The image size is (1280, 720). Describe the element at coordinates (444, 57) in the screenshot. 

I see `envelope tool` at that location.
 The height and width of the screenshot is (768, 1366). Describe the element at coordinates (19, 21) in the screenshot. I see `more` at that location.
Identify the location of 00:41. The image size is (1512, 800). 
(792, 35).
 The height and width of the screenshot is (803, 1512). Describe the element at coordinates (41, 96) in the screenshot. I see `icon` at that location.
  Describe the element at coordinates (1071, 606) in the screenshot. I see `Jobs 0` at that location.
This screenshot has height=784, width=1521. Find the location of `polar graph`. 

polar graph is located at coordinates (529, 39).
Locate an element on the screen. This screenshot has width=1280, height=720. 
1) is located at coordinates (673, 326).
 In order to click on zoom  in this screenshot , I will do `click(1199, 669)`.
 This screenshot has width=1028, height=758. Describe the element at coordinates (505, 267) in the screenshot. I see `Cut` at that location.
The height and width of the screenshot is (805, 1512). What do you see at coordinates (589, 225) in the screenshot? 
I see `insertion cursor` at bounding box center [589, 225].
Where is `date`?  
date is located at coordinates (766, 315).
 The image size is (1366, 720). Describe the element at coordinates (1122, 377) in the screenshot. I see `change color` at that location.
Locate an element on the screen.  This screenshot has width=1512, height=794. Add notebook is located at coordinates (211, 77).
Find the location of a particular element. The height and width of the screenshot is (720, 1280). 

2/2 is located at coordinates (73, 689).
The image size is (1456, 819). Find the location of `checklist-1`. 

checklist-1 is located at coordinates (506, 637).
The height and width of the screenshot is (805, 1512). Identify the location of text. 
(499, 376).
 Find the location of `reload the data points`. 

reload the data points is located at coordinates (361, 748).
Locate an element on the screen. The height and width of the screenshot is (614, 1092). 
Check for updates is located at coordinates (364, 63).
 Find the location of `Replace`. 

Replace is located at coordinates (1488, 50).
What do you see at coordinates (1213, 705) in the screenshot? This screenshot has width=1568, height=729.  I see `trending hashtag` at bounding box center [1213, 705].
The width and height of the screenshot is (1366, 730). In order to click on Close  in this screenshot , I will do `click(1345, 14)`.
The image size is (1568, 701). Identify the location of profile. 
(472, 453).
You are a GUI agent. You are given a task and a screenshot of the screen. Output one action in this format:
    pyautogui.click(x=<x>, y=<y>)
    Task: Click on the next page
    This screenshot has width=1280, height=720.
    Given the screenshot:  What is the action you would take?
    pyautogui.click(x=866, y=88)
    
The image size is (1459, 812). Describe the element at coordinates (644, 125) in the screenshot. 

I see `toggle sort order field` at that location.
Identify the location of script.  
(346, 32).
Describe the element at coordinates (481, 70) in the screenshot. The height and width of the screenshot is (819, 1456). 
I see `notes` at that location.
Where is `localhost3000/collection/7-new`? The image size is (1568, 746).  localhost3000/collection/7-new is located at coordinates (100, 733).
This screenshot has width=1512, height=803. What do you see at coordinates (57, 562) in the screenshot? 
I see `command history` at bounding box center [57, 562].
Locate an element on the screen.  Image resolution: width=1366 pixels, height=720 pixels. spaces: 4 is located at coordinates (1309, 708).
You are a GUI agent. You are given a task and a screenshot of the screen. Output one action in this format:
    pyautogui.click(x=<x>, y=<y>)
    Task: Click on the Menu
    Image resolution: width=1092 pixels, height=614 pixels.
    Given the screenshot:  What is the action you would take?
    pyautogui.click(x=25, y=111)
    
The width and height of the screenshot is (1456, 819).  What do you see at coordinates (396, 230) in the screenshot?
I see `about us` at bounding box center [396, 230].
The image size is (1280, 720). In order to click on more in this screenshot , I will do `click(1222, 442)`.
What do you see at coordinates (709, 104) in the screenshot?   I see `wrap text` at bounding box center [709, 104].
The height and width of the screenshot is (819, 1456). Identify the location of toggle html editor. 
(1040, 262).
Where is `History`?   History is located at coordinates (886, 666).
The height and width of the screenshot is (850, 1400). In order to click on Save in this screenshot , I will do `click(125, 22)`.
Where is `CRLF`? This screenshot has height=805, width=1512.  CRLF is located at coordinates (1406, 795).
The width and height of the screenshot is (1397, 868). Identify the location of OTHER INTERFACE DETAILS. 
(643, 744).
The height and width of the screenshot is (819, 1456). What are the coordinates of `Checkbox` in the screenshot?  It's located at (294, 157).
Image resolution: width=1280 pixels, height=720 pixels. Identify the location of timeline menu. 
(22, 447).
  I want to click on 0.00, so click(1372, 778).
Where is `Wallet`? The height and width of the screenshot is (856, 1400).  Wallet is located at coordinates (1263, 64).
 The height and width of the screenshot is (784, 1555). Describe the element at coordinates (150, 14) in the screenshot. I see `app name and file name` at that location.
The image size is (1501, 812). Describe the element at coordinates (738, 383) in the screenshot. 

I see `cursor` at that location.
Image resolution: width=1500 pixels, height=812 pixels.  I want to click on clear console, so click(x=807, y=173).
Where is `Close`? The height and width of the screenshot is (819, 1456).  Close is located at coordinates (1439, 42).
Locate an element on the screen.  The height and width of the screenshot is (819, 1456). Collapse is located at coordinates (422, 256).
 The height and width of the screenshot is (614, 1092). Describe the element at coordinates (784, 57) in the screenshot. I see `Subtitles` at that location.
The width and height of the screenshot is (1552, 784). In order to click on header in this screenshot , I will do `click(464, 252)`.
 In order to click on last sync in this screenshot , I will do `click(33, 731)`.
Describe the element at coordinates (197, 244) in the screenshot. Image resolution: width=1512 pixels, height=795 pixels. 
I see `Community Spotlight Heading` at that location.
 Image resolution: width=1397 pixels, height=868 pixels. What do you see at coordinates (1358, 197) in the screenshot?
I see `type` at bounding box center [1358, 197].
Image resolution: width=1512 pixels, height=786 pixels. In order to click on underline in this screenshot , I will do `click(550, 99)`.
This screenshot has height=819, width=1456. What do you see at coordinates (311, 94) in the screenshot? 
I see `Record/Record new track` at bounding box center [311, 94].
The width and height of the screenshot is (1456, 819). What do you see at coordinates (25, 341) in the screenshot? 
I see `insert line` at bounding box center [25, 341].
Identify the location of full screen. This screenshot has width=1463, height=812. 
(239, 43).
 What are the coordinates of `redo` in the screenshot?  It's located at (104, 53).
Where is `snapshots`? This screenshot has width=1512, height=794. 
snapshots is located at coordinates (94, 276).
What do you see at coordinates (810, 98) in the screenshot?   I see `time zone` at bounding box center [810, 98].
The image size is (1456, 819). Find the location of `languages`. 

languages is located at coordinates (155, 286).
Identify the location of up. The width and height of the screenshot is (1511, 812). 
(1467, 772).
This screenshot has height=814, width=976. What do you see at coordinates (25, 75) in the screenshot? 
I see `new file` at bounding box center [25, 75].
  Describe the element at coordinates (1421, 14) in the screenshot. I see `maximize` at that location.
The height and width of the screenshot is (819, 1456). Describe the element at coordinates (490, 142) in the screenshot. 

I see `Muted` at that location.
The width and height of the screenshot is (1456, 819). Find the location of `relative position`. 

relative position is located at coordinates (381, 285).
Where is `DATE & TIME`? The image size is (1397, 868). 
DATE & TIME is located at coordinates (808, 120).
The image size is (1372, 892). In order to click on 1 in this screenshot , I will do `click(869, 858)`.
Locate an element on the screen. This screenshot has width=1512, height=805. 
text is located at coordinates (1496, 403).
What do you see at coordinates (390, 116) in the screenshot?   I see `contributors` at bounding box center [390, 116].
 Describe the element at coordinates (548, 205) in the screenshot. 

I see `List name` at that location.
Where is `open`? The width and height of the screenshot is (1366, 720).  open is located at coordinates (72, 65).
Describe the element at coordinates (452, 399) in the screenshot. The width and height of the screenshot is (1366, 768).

-*-*-

Task details
Rewrite the listing as a two-column CSV headed input and output, starting with the line that contains "What do you see at coordinates (1213, 705)" and going on through the line that contains "(472, 453).". Give one row for each text and its answer, putting each in a single quoted field with line breaks changed to spaces.

Written answer
input,output
"What do you see at coordinates (1213, 705) in the screenshot? This screenshot has width=1568, height=729.","I see `trending hashtag` at bounding box center [1213, 705]."
"The width and height of the screenshot is (1366, 730). In order to click on Close  in this screenshot",", I will do `click(1345, 14)`."
"The image size is (1568, 701). Identify the location of profile.","(472, 453)."